Metro Hall’s 6th Street Entrance Will Re-Open

Earlier today, Metro Councilcritter President Tom Owen announced that work to refurbish the Sixth Street entrance of Metro Hall is beginning. The goal, according to a press release, is to make access easier for the public.

“Over the years, budget concerns and security issues closed the main entrance to this wonderful historic building,” said Owen. “As we see sidewalks being rebuilt and major construction and restorations along many of our main city streets, it is time to restore a city government building that has served the public well.”

In a few days, crews will begin work to restore the steps and main area of the entrance. The work will include wood replacement and refurbishment, plaster repair and painting. It is expected that the work will take approximately three to four weeks.

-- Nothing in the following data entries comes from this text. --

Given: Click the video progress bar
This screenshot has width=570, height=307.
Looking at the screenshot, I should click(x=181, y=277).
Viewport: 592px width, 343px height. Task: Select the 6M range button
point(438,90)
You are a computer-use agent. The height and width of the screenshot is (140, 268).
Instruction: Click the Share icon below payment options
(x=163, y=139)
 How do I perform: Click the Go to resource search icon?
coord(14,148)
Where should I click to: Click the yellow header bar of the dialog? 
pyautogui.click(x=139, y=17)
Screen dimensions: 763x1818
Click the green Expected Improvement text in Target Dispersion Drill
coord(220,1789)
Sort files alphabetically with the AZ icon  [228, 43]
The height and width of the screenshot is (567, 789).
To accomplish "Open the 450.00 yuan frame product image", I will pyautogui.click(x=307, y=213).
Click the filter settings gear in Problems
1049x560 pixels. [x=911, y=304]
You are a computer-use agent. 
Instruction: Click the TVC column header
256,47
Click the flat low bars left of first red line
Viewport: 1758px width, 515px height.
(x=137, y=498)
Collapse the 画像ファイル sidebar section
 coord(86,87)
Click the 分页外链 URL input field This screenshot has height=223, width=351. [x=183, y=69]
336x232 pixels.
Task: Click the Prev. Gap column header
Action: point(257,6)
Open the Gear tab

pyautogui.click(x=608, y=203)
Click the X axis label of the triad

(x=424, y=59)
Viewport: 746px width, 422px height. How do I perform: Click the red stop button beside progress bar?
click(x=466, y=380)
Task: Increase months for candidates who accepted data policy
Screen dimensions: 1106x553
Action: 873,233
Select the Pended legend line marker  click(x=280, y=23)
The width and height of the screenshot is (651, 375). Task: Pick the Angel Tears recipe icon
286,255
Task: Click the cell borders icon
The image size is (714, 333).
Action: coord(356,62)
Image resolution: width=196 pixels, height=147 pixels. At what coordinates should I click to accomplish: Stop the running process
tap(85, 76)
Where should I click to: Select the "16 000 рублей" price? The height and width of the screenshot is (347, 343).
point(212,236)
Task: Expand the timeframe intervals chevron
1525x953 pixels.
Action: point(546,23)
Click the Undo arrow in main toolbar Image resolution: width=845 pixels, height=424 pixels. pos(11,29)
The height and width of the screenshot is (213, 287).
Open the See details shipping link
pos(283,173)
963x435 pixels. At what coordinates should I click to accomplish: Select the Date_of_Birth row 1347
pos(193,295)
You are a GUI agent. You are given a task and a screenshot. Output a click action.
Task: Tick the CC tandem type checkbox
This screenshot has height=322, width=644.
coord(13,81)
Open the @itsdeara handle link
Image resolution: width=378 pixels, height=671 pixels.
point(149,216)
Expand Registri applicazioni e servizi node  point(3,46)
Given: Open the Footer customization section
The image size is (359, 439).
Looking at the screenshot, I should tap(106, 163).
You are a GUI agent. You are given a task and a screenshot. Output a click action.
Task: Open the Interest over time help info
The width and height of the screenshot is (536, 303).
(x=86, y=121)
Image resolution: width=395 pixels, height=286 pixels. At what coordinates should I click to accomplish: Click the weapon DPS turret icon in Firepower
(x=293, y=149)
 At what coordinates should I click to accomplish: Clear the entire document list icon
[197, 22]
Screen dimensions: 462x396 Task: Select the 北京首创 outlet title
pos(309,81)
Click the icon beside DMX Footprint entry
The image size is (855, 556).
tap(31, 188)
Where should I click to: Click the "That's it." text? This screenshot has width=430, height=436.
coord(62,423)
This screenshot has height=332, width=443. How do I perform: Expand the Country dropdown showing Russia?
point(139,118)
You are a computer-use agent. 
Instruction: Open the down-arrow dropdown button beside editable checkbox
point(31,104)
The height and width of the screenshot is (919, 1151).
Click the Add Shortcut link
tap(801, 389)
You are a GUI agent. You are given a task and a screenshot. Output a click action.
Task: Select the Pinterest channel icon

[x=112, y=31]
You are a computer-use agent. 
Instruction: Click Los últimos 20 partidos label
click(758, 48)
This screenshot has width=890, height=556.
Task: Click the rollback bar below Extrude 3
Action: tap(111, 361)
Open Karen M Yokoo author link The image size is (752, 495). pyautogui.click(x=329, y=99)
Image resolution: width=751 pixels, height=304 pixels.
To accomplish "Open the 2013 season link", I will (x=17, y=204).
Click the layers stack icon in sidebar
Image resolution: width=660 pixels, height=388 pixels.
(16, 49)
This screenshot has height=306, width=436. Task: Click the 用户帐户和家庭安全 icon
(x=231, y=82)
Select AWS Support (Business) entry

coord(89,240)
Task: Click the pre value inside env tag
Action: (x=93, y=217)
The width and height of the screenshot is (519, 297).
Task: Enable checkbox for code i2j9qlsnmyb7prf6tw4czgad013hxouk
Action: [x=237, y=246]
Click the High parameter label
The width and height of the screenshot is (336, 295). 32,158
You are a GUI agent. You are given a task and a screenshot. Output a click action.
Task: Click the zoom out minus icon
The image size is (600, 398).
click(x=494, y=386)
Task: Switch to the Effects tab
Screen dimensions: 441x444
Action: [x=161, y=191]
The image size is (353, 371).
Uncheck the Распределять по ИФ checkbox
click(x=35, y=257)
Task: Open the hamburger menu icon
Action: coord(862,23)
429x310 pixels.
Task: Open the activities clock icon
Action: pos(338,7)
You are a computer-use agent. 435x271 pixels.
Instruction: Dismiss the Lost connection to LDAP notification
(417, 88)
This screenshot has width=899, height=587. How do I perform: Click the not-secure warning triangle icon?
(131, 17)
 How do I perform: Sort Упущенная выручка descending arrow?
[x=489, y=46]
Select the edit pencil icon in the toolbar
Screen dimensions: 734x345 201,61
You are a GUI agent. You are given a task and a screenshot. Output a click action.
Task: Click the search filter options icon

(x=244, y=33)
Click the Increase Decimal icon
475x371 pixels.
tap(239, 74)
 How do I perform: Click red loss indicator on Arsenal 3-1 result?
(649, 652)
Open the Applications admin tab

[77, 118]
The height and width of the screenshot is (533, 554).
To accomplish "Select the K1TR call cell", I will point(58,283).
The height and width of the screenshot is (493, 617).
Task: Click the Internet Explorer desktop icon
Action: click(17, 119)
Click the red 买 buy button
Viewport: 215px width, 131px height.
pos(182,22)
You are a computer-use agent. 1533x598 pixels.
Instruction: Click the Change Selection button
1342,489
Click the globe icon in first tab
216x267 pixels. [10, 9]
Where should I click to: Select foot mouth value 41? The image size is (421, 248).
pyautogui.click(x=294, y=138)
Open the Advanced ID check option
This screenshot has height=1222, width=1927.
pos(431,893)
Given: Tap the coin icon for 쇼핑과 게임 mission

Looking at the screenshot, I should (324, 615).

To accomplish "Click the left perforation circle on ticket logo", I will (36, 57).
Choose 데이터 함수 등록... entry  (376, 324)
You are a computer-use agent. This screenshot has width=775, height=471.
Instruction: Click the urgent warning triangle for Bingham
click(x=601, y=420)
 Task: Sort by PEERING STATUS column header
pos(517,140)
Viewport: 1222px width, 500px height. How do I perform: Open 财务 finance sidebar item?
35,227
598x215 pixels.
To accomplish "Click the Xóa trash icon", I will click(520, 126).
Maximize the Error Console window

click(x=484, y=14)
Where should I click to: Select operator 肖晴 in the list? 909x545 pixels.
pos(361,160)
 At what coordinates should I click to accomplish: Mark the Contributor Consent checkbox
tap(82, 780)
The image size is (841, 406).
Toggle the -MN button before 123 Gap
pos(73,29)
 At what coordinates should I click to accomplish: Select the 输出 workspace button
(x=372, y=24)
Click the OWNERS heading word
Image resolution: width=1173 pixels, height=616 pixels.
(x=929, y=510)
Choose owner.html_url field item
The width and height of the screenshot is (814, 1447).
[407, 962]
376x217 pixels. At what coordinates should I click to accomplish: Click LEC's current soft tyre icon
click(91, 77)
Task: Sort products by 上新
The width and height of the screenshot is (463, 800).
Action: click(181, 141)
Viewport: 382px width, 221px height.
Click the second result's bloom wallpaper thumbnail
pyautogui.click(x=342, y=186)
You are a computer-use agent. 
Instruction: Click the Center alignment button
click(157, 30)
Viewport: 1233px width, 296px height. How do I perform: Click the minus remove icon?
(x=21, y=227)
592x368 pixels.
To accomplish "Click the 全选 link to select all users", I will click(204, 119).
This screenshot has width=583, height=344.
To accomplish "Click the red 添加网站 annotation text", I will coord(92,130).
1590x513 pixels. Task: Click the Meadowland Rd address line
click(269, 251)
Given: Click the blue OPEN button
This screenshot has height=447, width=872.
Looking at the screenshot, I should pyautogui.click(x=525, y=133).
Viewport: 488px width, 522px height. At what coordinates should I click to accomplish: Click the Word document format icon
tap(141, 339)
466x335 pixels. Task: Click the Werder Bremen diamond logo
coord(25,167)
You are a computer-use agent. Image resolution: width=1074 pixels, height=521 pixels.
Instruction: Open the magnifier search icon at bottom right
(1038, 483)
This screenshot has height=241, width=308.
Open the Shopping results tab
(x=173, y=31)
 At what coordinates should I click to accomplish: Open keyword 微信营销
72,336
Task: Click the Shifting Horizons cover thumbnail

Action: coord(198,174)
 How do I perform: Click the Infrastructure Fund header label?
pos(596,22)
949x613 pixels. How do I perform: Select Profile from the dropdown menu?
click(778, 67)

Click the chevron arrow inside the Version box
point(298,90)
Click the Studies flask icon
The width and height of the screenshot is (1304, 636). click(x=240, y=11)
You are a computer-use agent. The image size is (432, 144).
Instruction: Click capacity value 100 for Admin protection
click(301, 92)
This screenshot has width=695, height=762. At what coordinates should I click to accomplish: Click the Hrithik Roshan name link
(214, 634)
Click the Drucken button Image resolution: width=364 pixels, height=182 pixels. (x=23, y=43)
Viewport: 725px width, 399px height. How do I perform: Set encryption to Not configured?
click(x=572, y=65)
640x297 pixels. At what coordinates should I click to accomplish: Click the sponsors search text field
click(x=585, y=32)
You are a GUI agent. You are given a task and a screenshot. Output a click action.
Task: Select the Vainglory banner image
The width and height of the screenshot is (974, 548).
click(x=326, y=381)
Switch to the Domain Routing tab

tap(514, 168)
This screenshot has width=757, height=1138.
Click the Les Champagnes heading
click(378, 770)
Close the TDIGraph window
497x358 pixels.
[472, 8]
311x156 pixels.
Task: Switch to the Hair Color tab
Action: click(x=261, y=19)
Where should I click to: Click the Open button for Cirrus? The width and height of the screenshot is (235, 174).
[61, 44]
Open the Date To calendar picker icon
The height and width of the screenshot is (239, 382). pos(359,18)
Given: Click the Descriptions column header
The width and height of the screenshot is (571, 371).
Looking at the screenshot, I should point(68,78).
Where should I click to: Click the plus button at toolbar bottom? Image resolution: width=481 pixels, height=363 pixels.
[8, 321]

“When the work is completed, we are reviewing plans and will work with the administration to once again make the main entrance available to the public for easy access to the Metro Government’s legislative body,” says Owen. “We are working on plans to again, utilize a central location for the public with appropriate signage for those who have business with the Metro Council.”

Some pictures, courtesy the council:

If you are at all nerds like us, this news makes you feel somewhat excited.

5 thoughts on “Metro Hall’s 6th Street Entrance Will Re-Open

  1. The funny thing is, that isn’t even technically the “main” entrance – if you go to the address that the building uses – 601 W. Jefferson – it’s a door that has been closed off for decades.

  2. But that said, I rejoice at the decision, as it is sooo very tacky to force people to come into the building through the back door, and on once side, off the frigging alley. And I agree open the doors to the courthouse, too.

  3. JTT is correct about the “main” entrance being on Jefferson Street, not Sixth. What he may or may not know is that the Sixth Street side of the building was intended to be the much smaller side. John Andrewartha, the Louisville-based architect who designed the building, planned an impressive and enormous building which would have fronted on Jefferson all the way to the middle of the block, to what is now the Revenue Fund building and was then a fire station. Between the two, where the City Hall Annex is now, was the former jail. In the end, only the eastern third of Andrewartha’s plan was constructed.

  4. Cool! I love history like that. If you go inside that area between City Hall and the Revenue bulding and look up, you’ll see the old Police Court portico, too. I love finding little archtectural tidbits.